▶ Exercise details
From the entries provided below, copy each line that contains the word "agent".

Dataset excerpts:
#####

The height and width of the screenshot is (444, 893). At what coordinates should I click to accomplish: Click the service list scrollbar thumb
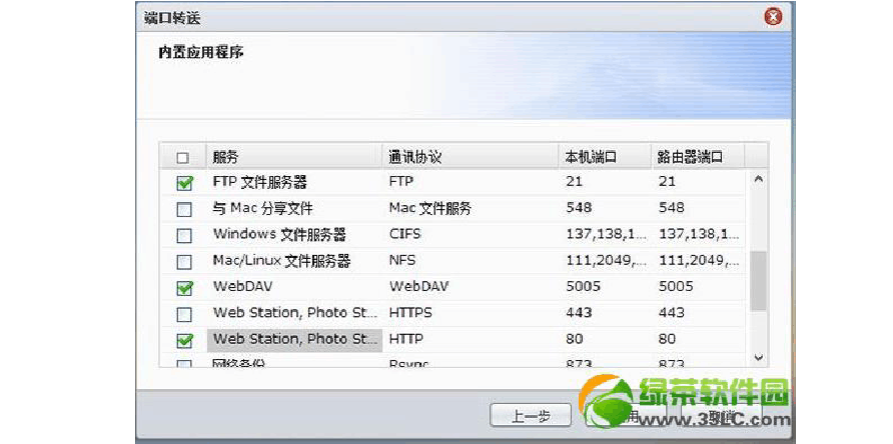[758, 280]
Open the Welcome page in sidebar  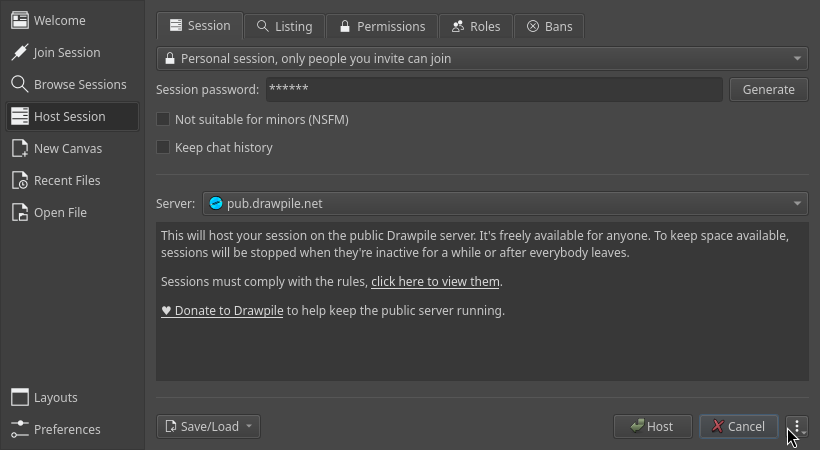point(60,20)
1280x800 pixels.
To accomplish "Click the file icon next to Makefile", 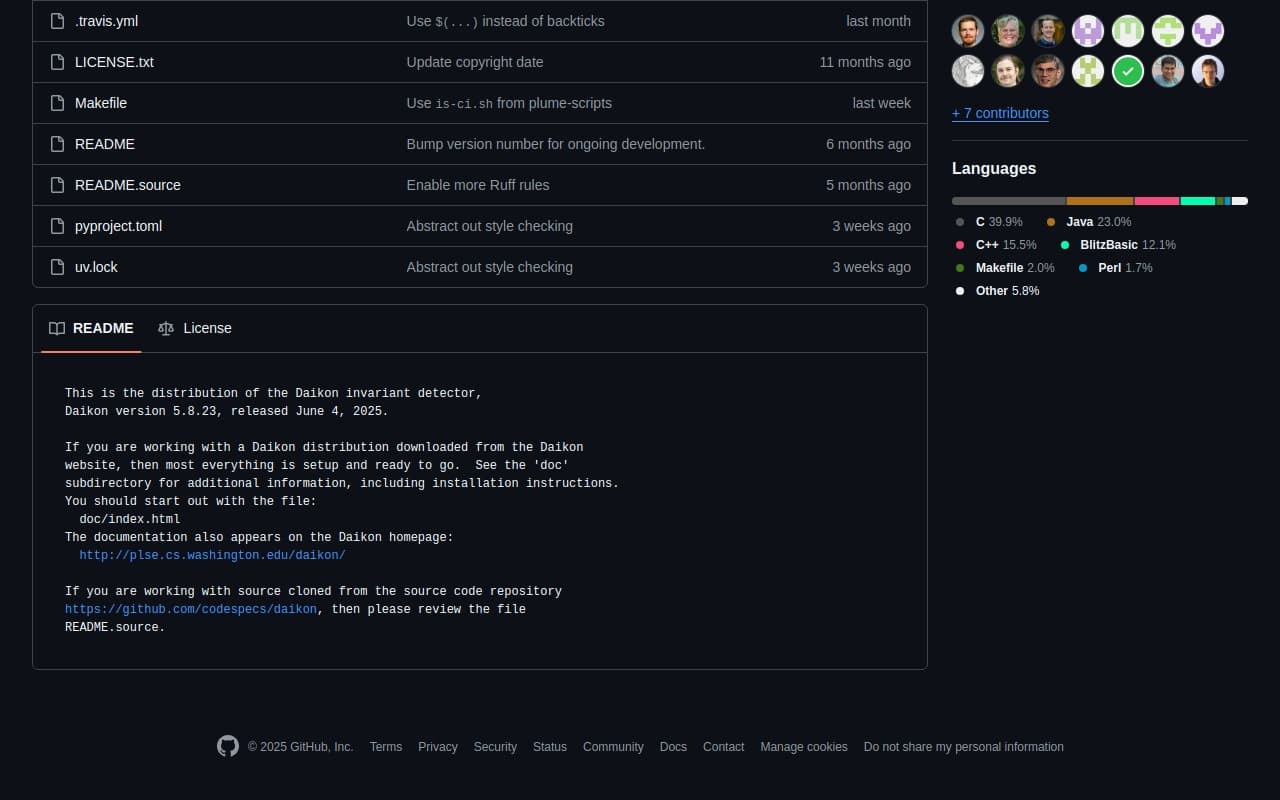I will click(57, 103).
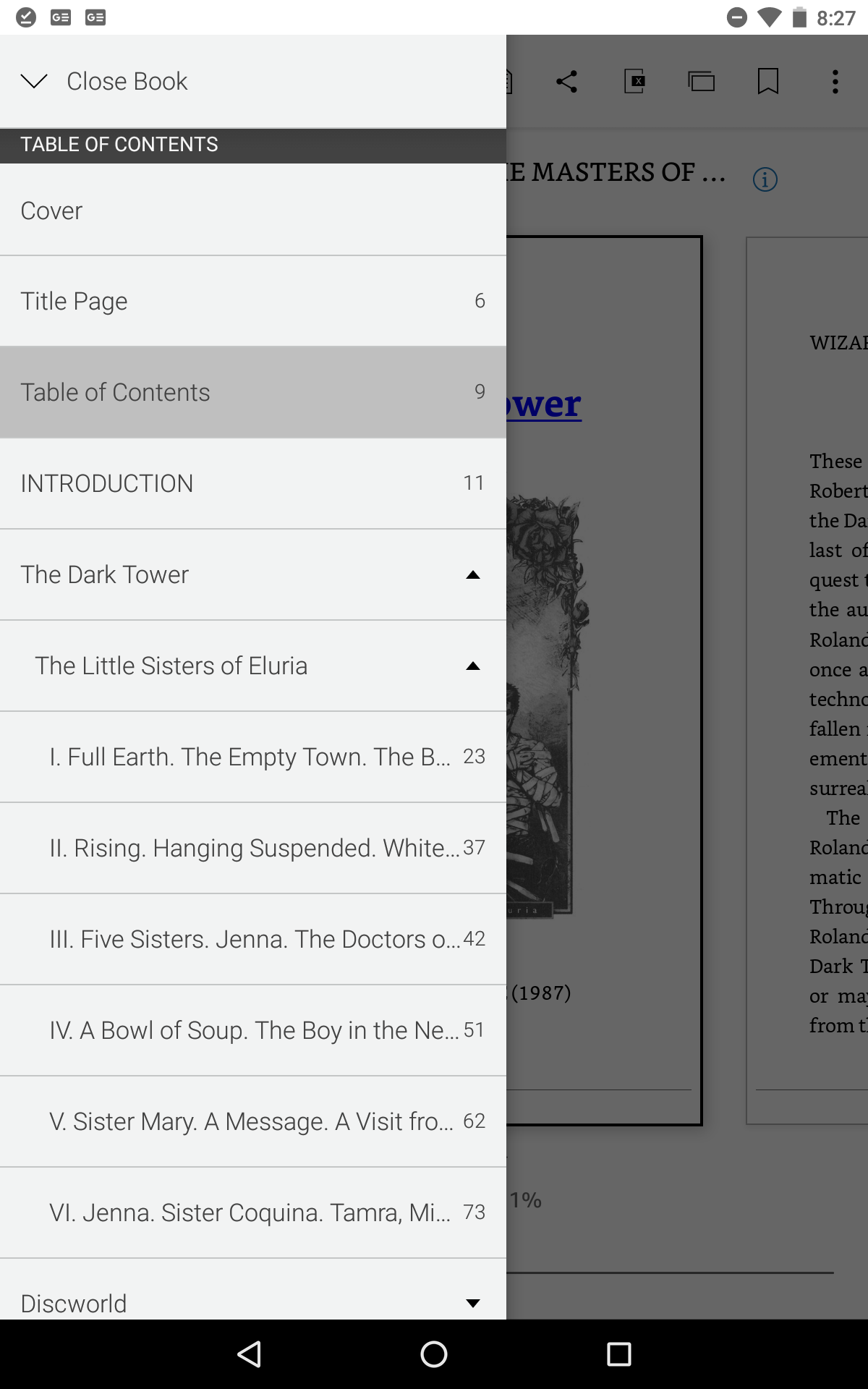Expand the Discworld section arrow
Image resolution: width=868 pixels, height=1389 pixels.
pos(473,1303)
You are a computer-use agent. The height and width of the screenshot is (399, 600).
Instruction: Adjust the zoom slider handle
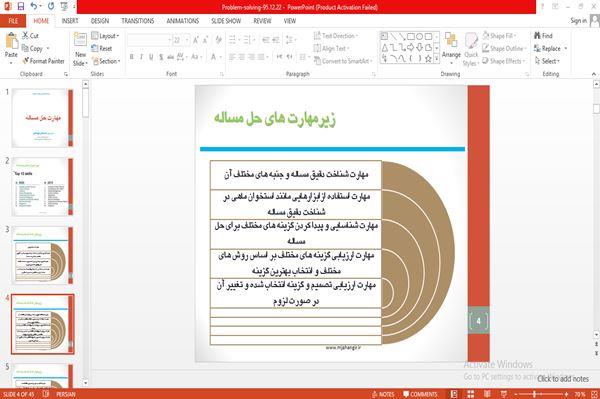point(534,394)
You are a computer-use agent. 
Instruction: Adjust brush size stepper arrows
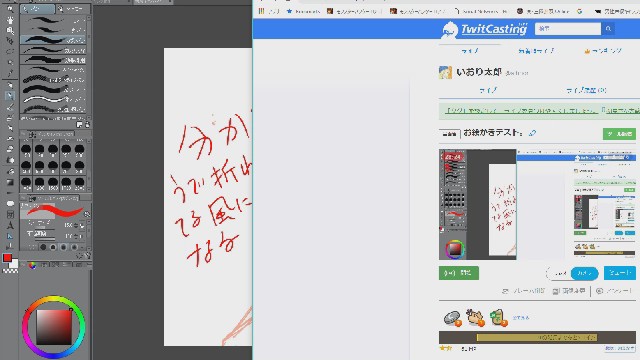click(76, 225)
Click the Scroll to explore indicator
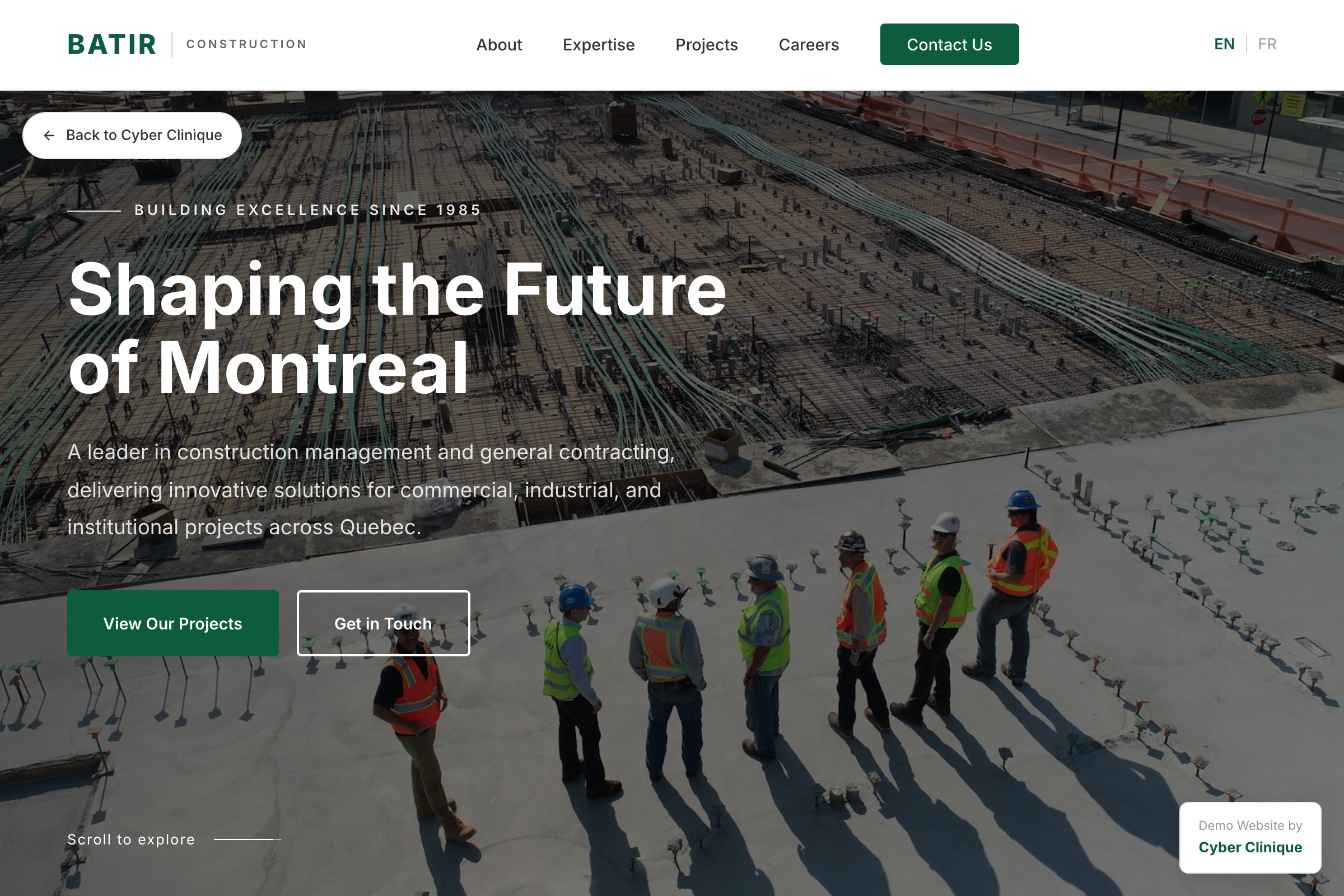Screen dimensions: 1344x896 (x=131, y=839)
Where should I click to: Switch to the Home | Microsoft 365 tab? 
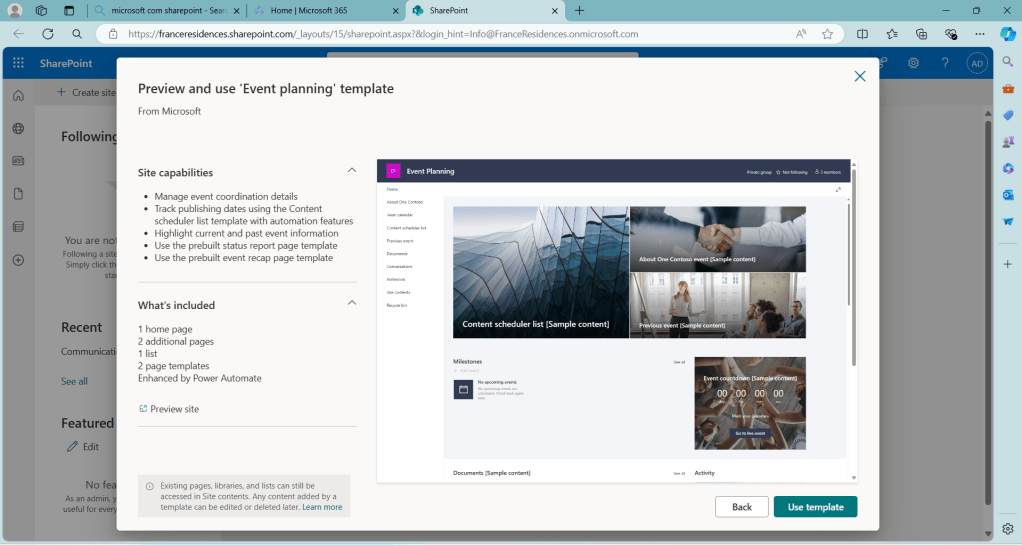click(325, 10)
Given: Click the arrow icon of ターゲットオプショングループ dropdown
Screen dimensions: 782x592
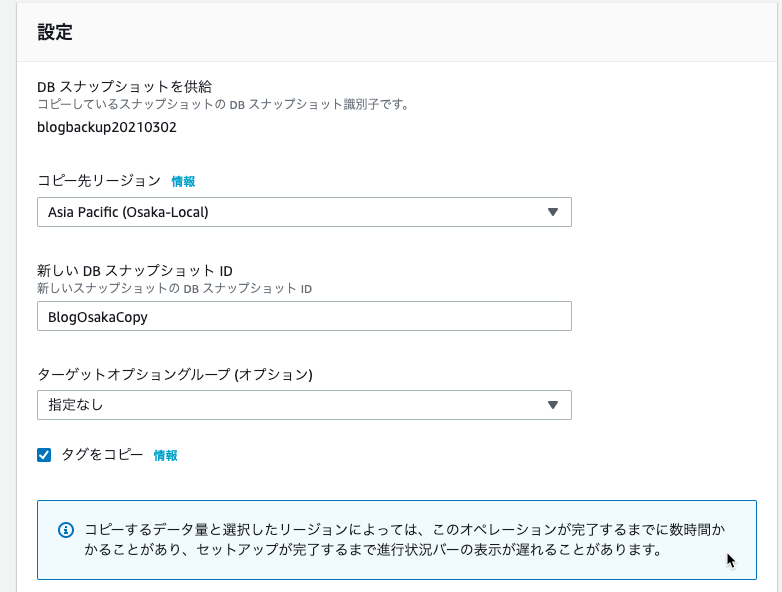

#####

▶ Output for this exercise
You are a computer-use agent. The height and width of the screenshot is (399, 600).
You are a computer-use agent. 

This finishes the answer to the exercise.